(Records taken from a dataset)
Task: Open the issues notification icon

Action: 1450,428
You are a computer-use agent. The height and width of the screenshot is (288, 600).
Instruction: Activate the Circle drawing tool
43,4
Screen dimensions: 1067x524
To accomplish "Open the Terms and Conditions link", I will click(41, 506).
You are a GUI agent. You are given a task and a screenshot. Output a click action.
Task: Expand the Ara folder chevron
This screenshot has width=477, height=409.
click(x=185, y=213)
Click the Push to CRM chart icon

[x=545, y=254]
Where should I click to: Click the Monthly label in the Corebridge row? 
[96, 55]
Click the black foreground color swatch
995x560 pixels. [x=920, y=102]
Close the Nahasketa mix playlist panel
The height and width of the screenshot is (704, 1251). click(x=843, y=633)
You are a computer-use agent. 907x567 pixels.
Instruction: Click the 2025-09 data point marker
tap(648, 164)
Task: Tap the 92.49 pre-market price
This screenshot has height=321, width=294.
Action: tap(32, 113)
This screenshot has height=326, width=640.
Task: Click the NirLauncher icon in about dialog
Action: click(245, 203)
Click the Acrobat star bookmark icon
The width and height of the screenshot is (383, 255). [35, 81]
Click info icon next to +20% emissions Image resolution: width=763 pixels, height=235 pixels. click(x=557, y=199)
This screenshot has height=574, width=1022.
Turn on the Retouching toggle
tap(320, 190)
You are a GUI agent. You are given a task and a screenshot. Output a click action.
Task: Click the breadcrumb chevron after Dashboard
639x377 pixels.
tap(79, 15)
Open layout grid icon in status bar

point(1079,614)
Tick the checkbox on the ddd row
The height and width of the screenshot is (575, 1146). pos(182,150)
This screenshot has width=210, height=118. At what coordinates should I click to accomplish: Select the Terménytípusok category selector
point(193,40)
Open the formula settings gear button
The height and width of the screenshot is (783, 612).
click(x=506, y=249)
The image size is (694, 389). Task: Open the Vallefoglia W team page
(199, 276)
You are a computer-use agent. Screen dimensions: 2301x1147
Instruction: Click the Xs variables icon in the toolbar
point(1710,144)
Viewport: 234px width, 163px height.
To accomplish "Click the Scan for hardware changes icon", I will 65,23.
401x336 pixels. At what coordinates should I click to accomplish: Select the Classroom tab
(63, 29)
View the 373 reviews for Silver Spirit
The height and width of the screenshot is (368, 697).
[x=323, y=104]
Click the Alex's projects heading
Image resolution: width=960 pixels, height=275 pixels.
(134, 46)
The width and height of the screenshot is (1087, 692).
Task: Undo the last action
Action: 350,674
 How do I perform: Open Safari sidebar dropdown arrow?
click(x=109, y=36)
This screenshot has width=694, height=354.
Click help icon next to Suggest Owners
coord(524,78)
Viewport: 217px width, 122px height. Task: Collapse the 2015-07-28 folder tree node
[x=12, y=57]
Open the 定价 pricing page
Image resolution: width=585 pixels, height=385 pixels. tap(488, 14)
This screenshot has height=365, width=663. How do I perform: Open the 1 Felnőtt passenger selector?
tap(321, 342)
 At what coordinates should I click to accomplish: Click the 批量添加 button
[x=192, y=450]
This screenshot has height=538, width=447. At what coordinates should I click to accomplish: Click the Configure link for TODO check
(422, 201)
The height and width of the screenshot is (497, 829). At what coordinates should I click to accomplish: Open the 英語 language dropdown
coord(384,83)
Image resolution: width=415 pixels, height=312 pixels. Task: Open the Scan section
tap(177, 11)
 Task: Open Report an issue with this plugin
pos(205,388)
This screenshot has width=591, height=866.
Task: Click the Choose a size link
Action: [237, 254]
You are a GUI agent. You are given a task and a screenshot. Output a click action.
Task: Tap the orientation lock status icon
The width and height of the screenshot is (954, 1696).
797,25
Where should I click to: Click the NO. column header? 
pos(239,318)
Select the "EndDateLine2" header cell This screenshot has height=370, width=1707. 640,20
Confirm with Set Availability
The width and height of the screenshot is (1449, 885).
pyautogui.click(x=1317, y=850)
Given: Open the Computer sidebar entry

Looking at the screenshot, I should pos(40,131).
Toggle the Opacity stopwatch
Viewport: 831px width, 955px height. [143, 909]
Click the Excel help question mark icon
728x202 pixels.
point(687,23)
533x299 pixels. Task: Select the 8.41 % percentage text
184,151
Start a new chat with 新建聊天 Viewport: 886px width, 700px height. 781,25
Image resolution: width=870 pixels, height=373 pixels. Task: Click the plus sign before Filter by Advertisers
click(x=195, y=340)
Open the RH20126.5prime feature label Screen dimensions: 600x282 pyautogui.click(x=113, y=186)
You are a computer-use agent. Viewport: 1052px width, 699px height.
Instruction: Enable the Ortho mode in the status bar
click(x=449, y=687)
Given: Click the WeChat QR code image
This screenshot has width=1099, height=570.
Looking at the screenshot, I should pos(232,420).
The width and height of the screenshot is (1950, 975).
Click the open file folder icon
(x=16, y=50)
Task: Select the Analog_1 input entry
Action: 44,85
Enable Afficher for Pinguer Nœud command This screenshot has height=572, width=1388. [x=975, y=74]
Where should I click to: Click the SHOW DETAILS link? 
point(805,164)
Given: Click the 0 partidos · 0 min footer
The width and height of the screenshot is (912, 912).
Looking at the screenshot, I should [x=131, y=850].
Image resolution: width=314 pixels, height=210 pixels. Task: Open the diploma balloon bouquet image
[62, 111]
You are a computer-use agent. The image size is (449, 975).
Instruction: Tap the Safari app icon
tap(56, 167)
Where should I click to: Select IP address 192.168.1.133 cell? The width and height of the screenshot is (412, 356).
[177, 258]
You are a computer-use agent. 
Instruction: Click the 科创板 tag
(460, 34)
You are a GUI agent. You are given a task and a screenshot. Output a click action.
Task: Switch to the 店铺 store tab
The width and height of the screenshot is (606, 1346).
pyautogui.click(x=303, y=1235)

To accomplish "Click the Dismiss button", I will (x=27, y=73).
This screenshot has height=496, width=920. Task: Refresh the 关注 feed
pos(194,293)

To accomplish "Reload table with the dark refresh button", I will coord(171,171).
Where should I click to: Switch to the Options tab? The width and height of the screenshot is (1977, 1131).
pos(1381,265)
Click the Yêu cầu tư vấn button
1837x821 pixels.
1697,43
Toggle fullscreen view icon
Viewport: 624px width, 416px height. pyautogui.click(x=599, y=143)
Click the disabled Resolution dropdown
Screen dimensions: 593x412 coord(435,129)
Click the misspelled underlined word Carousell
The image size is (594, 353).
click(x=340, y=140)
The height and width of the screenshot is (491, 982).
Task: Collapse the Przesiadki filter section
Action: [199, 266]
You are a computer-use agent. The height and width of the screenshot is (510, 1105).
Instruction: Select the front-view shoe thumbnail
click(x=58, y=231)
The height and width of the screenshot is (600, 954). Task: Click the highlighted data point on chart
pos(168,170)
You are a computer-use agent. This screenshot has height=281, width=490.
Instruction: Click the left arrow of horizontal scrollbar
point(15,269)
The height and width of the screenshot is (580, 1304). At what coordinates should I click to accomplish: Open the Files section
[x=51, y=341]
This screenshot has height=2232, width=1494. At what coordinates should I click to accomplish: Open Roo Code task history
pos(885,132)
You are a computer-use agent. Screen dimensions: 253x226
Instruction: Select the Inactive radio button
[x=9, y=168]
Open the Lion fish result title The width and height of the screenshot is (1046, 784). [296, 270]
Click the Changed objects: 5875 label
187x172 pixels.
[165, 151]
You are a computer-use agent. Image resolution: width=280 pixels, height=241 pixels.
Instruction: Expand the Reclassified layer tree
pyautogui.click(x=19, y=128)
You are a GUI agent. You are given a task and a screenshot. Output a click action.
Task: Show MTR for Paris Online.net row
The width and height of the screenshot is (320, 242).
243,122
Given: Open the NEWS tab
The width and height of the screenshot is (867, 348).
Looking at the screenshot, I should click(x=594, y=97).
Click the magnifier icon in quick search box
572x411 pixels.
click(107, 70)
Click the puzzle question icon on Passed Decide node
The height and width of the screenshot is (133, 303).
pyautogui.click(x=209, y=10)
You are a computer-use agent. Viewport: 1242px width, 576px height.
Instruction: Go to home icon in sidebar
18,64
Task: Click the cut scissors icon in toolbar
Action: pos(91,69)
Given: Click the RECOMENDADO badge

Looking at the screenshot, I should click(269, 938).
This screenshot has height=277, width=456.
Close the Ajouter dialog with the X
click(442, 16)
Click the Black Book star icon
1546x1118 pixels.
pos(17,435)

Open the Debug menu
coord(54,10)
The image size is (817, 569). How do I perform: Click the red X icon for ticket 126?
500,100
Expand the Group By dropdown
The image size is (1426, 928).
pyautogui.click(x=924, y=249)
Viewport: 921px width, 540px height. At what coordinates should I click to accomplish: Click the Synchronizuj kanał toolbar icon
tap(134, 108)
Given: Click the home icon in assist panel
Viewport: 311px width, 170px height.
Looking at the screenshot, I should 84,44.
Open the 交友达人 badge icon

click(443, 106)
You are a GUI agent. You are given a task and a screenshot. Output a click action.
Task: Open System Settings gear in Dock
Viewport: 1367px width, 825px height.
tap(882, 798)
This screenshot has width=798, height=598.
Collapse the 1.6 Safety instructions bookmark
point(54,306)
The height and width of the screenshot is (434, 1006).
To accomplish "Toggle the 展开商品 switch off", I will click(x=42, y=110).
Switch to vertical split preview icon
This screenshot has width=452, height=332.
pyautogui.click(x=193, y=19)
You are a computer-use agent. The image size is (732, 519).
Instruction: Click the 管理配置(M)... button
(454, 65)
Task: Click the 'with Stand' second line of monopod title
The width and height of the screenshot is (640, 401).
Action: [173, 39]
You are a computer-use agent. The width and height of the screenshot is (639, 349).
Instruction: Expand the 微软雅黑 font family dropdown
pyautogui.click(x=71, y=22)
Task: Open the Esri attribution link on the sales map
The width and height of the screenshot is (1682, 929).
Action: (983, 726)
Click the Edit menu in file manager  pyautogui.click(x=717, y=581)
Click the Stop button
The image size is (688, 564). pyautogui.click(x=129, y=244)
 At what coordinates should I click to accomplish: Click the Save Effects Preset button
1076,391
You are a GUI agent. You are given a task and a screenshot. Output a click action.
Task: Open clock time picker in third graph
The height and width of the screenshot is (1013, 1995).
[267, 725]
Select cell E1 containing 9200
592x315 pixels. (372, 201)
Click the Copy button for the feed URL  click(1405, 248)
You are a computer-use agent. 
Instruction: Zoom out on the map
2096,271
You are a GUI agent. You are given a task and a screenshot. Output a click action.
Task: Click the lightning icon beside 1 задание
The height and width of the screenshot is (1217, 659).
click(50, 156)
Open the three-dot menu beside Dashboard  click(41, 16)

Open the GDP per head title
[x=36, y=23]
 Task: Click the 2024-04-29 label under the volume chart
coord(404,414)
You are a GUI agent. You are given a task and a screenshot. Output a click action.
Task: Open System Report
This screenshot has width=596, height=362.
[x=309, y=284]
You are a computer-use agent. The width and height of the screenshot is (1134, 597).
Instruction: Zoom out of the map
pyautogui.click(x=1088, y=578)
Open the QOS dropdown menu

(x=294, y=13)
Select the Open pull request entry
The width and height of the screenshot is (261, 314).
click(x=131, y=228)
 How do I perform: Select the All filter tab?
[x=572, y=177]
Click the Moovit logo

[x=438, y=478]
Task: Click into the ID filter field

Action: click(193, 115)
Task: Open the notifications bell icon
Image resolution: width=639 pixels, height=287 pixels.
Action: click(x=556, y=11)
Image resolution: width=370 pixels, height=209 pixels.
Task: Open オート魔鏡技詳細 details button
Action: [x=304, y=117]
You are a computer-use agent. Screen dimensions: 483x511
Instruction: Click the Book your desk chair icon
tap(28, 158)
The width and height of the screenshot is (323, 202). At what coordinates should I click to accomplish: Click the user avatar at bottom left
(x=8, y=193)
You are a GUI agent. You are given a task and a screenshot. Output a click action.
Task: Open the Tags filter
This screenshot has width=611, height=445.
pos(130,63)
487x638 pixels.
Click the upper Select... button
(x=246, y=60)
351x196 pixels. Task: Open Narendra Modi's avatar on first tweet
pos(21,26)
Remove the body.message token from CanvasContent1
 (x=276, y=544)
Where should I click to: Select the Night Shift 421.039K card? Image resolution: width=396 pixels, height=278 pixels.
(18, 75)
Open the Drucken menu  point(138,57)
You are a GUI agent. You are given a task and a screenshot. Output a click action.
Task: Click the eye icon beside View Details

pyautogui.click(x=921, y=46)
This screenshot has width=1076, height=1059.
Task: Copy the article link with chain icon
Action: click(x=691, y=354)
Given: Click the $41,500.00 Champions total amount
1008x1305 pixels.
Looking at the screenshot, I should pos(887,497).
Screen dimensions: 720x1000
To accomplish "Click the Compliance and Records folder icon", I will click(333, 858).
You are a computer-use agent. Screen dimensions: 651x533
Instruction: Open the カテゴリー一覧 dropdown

*INSTRUCTIONS FOR THE TASK*
Work out how many lines in the material above contain the string "Enable", counting only matches with the same uppercase and lowercase letters. Reply with the number alone.

*TASK SOLUTION*
2